Themes and Meanings
“A Very Old Man with Enormous Wings” treats two issues: interpretation and invention/imagination. After the discovery of the stranger, six interpretations of his significance arise within the story. Once Pelayo recovers from his initial astonishment, he concludes that the old man is a lonely castaway. The basis for his conclusion is that the man speaks in a strong “sailor’s voice.” This explanation is merely arbitrary, however, because basic logic rejects the interpretation and makes Pelayo’s explanation merely humorous. The second interpretation is made by a neighbor woman who is thought to know “everything about life and death.” The humor of her interpretation arises in the certainty with which she pronounces that the old man is an angel.
The next three interpretations are proposed by various innocent and ingenuous villagers. According to them, the stranger may be either the mayor of the world, a five-star general, or the first of a race of winged wise men who will take charge of the universe. Although Father Gonzaga believes that the old man is not an angel, it is noteworthy that as the “official” interpreter in the town, he is the only one who refuses to offer a concrete interpretation; instead he merely sends a letter to the pope.

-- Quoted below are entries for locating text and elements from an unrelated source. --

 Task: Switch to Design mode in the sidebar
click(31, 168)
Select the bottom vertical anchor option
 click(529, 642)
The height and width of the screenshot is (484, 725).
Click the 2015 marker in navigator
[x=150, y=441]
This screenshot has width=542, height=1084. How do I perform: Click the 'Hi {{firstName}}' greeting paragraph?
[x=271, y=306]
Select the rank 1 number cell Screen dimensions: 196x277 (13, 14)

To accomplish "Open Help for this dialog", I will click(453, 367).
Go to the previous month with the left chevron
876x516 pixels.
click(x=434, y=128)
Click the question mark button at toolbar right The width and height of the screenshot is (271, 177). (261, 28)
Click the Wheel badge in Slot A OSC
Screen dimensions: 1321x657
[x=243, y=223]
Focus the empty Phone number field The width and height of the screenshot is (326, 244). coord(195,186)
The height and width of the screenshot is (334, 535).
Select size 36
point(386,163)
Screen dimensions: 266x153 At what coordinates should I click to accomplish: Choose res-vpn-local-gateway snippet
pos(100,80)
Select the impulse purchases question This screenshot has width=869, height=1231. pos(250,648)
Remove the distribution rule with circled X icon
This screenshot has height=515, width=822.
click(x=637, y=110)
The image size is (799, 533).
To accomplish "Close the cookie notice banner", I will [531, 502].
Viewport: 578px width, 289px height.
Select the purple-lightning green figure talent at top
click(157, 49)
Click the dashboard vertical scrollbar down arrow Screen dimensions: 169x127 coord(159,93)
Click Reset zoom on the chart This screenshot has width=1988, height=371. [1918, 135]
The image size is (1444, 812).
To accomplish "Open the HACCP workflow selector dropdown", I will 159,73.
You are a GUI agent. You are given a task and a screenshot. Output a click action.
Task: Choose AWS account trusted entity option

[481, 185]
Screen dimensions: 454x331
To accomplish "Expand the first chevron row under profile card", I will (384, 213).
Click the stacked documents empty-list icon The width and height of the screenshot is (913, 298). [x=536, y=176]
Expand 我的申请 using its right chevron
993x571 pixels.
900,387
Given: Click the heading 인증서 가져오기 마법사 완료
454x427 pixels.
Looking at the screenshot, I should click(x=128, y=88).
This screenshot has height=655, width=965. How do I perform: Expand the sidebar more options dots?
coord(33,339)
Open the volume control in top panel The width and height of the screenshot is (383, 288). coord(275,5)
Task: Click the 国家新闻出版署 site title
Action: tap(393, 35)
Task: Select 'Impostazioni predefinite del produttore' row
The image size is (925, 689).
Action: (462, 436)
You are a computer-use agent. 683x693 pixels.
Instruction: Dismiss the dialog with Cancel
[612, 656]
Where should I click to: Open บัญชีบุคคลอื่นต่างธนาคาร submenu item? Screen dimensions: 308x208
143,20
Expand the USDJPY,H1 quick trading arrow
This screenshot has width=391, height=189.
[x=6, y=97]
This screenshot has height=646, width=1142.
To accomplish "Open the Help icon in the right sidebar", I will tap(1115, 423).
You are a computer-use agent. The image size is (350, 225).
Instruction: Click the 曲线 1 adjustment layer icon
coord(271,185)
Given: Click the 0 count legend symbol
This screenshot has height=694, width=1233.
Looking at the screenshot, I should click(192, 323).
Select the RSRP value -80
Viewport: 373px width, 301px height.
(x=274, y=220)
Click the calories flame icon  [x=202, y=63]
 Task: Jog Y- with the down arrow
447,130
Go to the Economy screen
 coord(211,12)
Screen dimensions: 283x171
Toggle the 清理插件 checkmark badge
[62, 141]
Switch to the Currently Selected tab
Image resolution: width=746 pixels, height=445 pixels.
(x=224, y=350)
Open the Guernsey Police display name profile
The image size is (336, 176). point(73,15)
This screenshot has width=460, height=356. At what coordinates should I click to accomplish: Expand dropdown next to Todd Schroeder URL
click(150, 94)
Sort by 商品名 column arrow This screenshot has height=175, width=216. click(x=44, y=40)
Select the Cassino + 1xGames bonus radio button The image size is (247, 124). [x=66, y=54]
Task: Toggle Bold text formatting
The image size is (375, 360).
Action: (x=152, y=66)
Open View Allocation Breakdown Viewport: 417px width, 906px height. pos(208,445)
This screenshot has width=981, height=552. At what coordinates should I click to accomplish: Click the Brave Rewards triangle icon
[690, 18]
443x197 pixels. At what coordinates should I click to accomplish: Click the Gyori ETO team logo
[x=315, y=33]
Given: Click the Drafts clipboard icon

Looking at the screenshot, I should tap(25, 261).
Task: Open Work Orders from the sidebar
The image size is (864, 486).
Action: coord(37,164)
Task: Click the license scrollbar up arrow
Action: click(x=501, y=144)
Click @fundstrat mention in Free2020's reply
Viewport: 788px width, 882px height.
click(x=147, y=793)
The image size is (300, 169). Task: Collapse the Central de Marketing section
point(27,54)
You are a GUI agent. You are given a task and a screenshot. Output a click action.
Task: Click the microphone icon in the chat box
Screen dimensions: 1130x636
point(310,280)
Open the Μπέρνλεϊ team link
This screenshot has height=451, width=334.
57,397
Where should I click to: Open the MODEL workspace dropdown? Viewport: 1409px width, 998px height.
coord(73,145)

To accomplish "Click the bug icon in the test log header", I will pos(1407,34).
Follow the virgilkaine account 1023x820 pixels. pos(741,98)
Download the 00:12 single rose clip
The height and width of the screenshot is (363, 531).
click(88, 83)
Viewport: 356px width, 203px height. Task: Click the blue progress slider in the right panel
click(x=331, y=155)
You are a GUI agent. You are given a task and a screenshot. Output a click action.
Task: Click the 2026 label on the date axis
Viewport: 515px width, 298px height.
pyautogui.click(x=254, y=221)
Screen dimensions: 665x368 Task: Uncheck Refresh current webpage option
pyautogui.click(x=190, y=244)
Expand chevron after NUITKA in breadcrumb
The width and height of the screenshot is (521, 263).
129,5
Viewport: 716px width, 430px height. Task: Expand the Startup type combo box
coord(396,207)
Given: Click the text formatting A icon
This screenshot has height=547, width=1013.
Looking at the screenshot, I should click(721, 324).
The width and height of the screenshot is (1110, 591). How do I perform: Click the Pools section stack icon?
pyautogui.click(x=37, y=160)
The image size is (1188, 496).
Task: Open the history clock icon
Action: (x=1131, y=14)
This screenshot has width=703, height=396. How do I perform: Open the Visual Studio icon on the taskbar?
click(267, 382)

In the final analysis, the text offers no rational explanation for the enigmatic man. If fact, the text defies rational explanation or analysis. It is suggested, however, that the old man may be purely imaginary because he is described as disappearing in an “imaginary dot” on the horizon at the end of the story. Although critics have argued that the old man leaves because of his disillusionment with the exploitation surrounding his visit, at no time is this interpretation substantiated within the narrative itself.
“A Very Old Man with Enormous Wings” thus becomes a parody of the interpretive process itself. Appearing as the first story in the volume La increíble y triste historia de la cándida Eréndira y de su abuela desalmada (1972; Innocent Erendira, and Other Stories, 1979), it also functions as a kind of warning to the reader. The story’s implication is that one must take extreme care when attributing rational laws of cause and effect to innately irrational occurrences. The story also affirms Gabriel García Márquez’s right to invention, to the creative process, and to the life-affirming value of the human imagination.